In other words, the exposé doesn’t necessarily tell the whole truth. As Dietrich Bonhoeffer puts it in his Letters and Papers from Prison (arguably, the holiest book of the 20th century) there is a certain journalistic model which insists that it is only when a prominent person is exposed in their underpants or bath that the truth about them is revealed. This is often terribly misleading. The truth of a human life is often far more open to view when it is laid out as an extended narrative, as a life lived; it is just as much a horizontal phenomenon as a vertical one.

And, I hope, this manner of approach — my manner of approach — elicits the sympathy of the audience as much as it generates fresh perspectives. It is particularly pleasing when a listener describes their surprise at discovering how much they identify with someone with whom they thought they had little in common. This too is the bearer of truth, and one that challenges the audience as much as the guest.

This week we recorded Rev Jonathan Aitken’s Confession. Aitken was a former Conservative minister who served a number of months at Her Majesty’s pleasure after perjuring himself on oath (and on the Bible) after lying about who paid his hotel bill at the Ritz in Paris. Doubling down in his denial, Aitken famously took the Guardian to court: “If it falls to me to start a fight to cut out the cancer of bent a twisted journalism in our country with the simple sword of truth and the trusty shield of fair play, so be it.” Aitken, of course, was lying. But the Guardian’s exposure of his deception, though absolutely the correct thing to do, was only the beginning of the story.

The Reverend Jonathan Aitken now takes confessions himself, sometimes in Pentonville prison, where he serves as a chaplain. And I suspect that he is just the sort of person the lags are queuing up to confess to. After all, what better person with whom to share one’s sins than a man who knows a thing or two about having been there himself. Someone who can speak about judgment without being themselves judgmental — isn’t that precisely what we want from a confessor?

This is not supposed to be any sort of defence of Jolyan Maugham.

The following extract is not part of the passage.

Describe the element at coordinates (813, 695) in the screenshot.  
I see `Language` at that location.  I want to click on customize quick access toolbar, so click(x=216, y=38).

I have used his example to speak in generalities. But if you can filter out that shrill cry of hypocrisy for just a moment, there is often a kind of wisdom that accompanies disgrace which we all might benefit from listening to.

I find the disgraced generally kinder people: more forgiving. Wouldn’t it be something if Maugham could find it within himself to say sorry for his own persecutory behaviour? But it’s more than this. Disgrace tends to release people from the hypocrisy-inducing effects of personal ambition and excessive self-regard. And the experience of disgrace allows people to finally come clean about who they really are. “It is a joy to be hidden and a disaster not to be found” wrote the psychoanalyst D.W.Winnicott. That perfectly describes the dynamics of confession.

Remember the game of hide and seek you played as a child? On the one hand, you don’t want to be found – that is the point of the game. But also, nor do you want people to give up looking for you — not caring enough to come and find you. In psychoanalytic terms, hiding is a strategy of protection. And an understandable one given the threats that exists out there. But not being found is worse. This is the territory that the confession inhabits. It is all about the tension that exists between wanting to be recognised and yet feeling there is something unbearable about this too.

In public life, this tension is exacerbated by the heightened threat of public opprobrium for transgression. And so public figures are obliged to negotiate an exaggerated version of hide and seek, and in their struggles with this game they reveal in bold a similar tension that is at work within us all.

You may call it hypocrisy. I call it being human.

Giles Fraser is a journalist, broadcaster and Vicar of St Anne’s, Kew.